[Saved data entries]
Start of Block

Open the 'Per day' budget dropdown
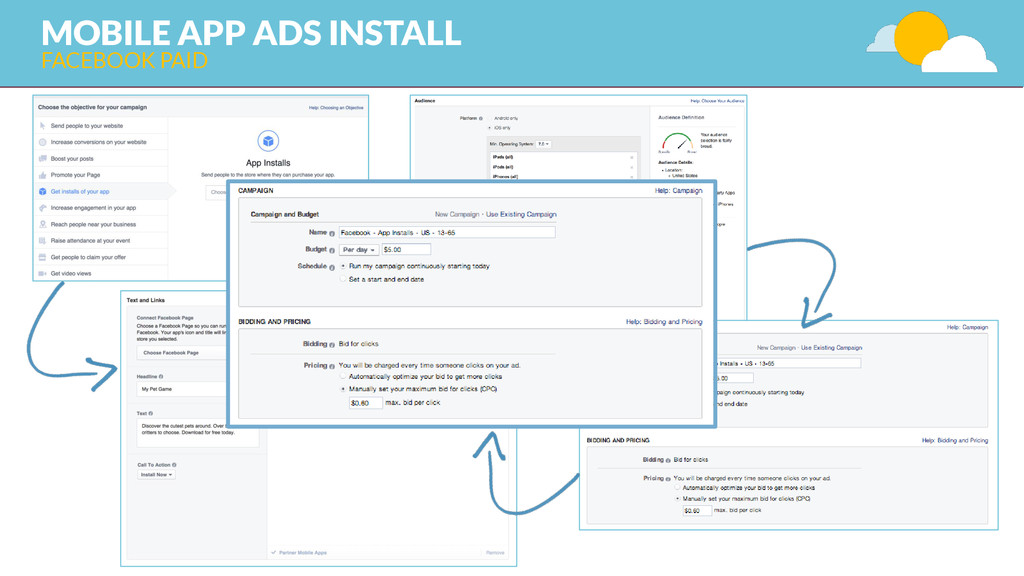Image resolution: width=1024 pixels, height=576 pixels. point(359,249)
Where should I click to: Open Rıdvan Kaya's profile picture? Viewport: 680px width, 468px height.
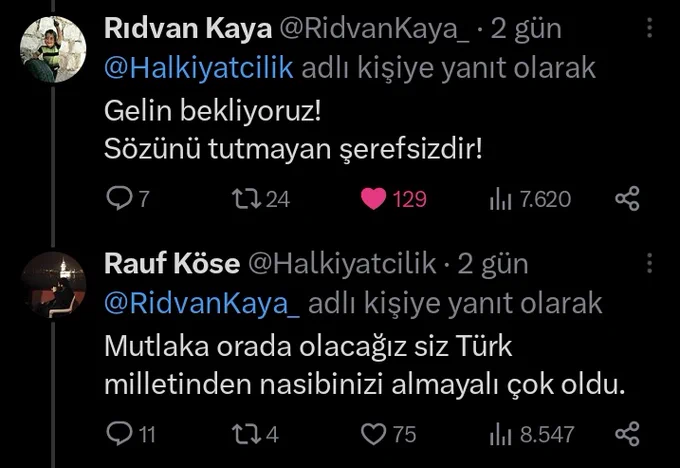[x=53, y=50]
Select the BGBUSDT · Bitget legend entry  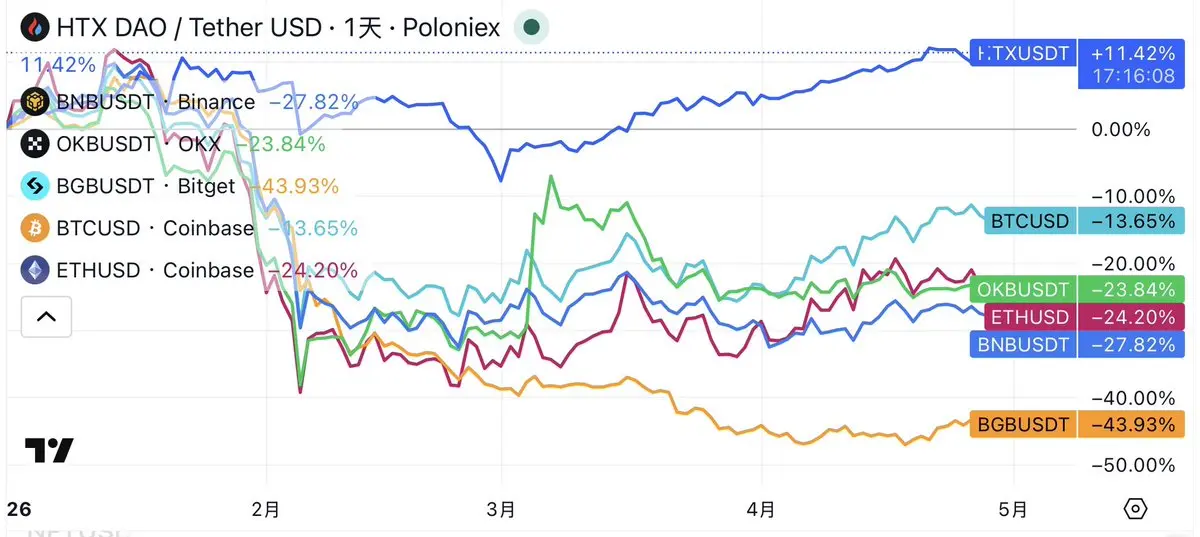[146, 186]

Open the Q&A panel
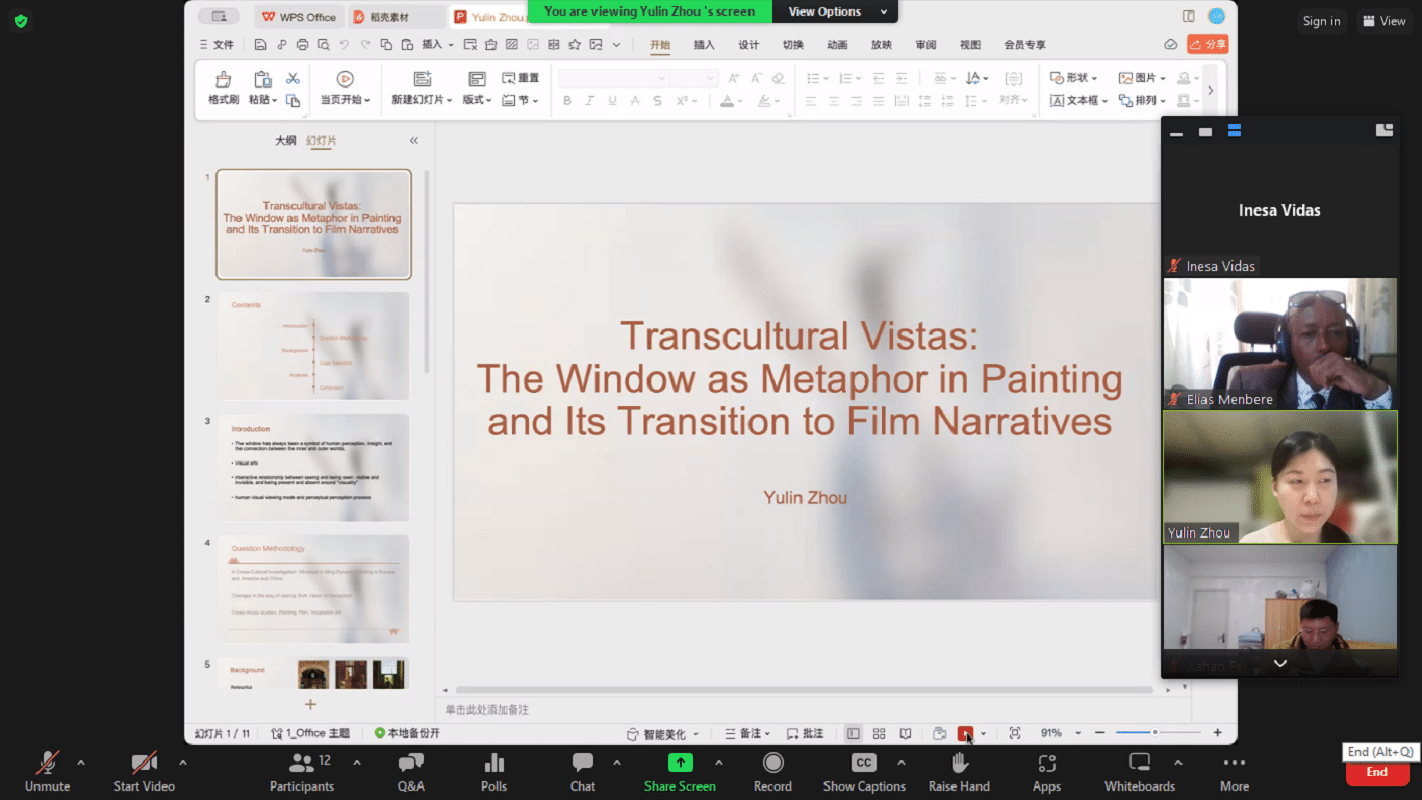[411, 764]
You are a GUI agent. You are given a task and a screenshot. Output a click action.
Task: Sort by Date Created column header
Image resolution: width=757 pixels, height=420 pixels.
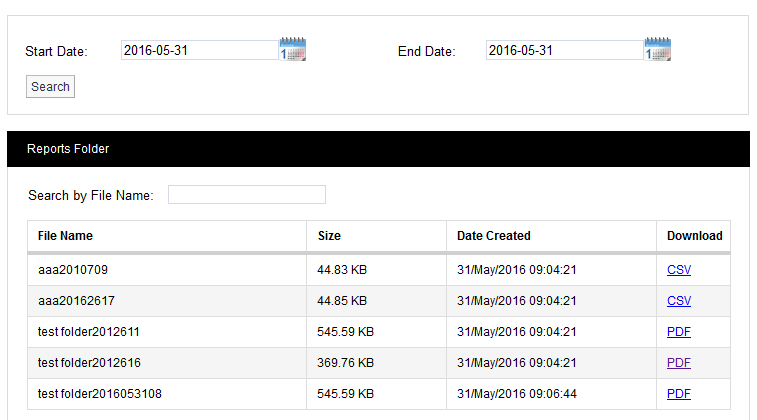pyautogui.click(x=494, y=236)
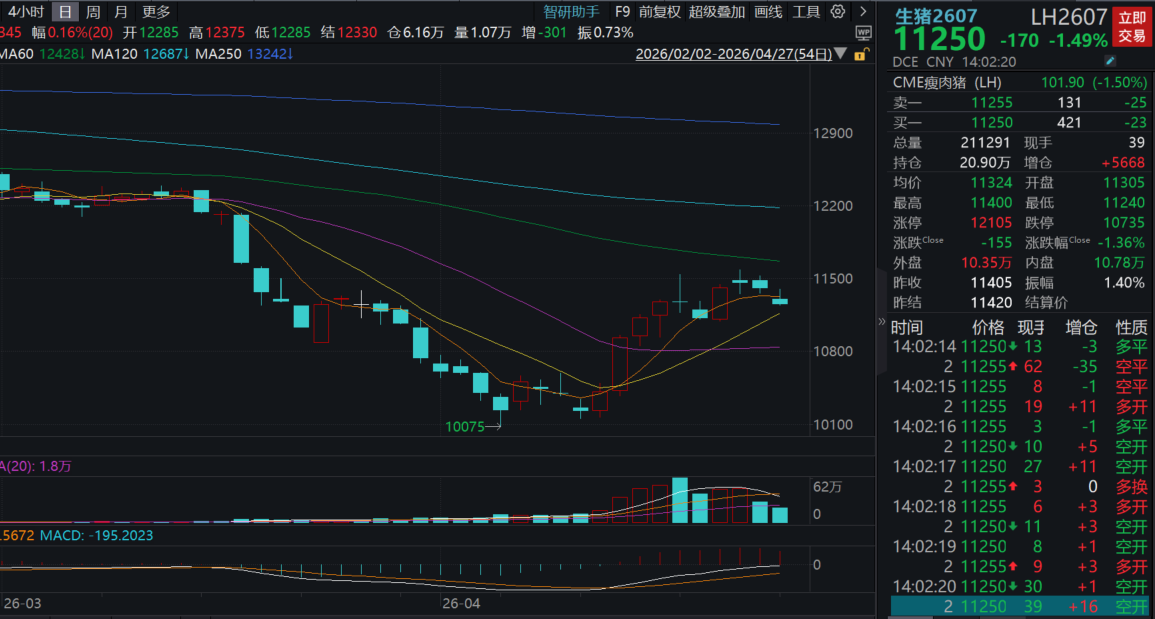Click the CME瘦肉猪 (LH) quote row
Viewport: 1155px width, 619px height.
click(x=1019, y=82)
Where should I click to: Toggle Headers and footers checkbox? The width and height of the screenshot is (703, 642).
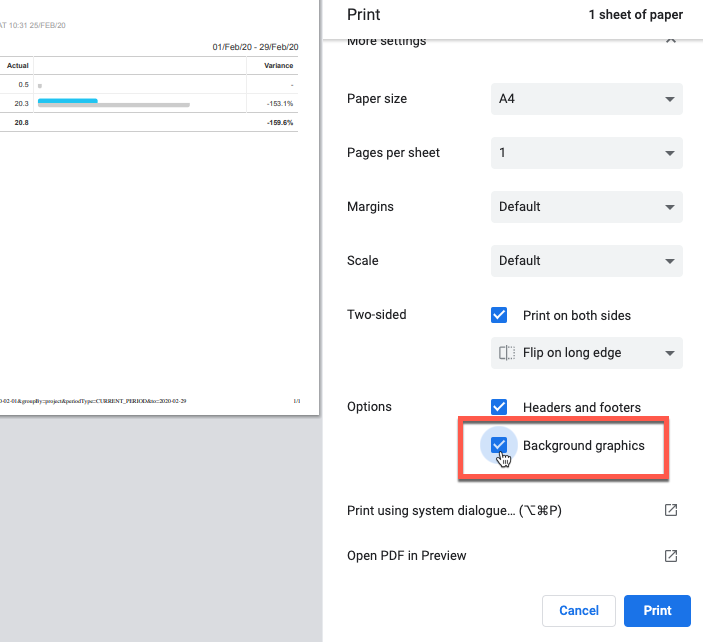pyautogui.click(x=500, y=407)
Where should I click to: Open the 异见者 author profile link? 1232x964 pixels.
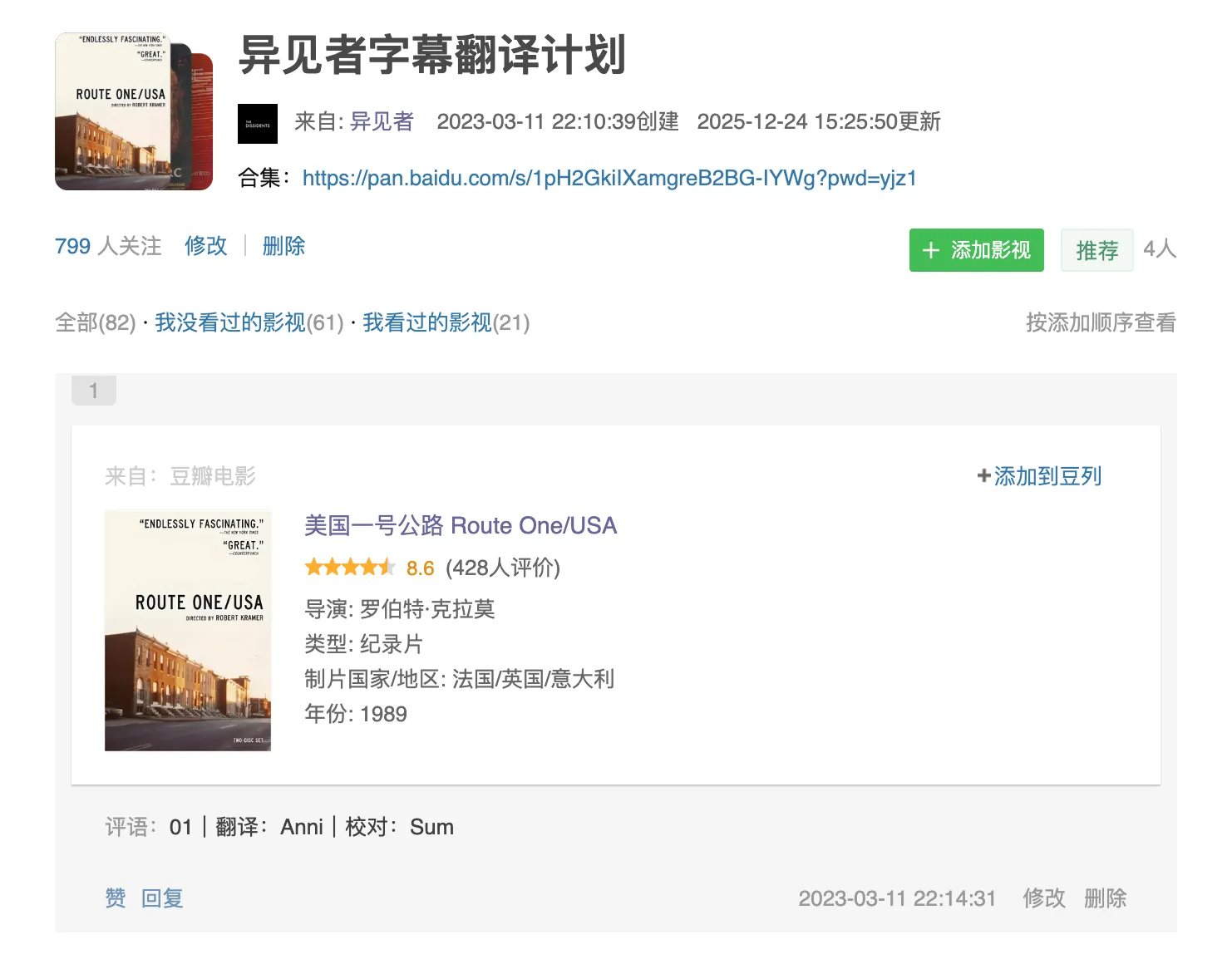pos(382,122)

End of Block

- [What is required] Quote exactly, and only, the lines from the one containing "Image resolution: width=757" through the last line of the records above, both included; leave out any pictures.

- [Answer space]
Image resolution: width=757 pixels, height=420 pixels.
pyautogui.click(x=494, y=236)
Click the CME瘦肉猪 (LH) quote row
Viewport: 1155px width, 619px height.
click(x=1019, y=82)
Where should I click to: Toggle Headers and footers checkbox? The width and height of the screenshot is (703, 642).
pyautogui.click(x=500, y=407)
Where should I click to: Open the 异见者 author profile link? 1232x964 pixels.
pos(382,122)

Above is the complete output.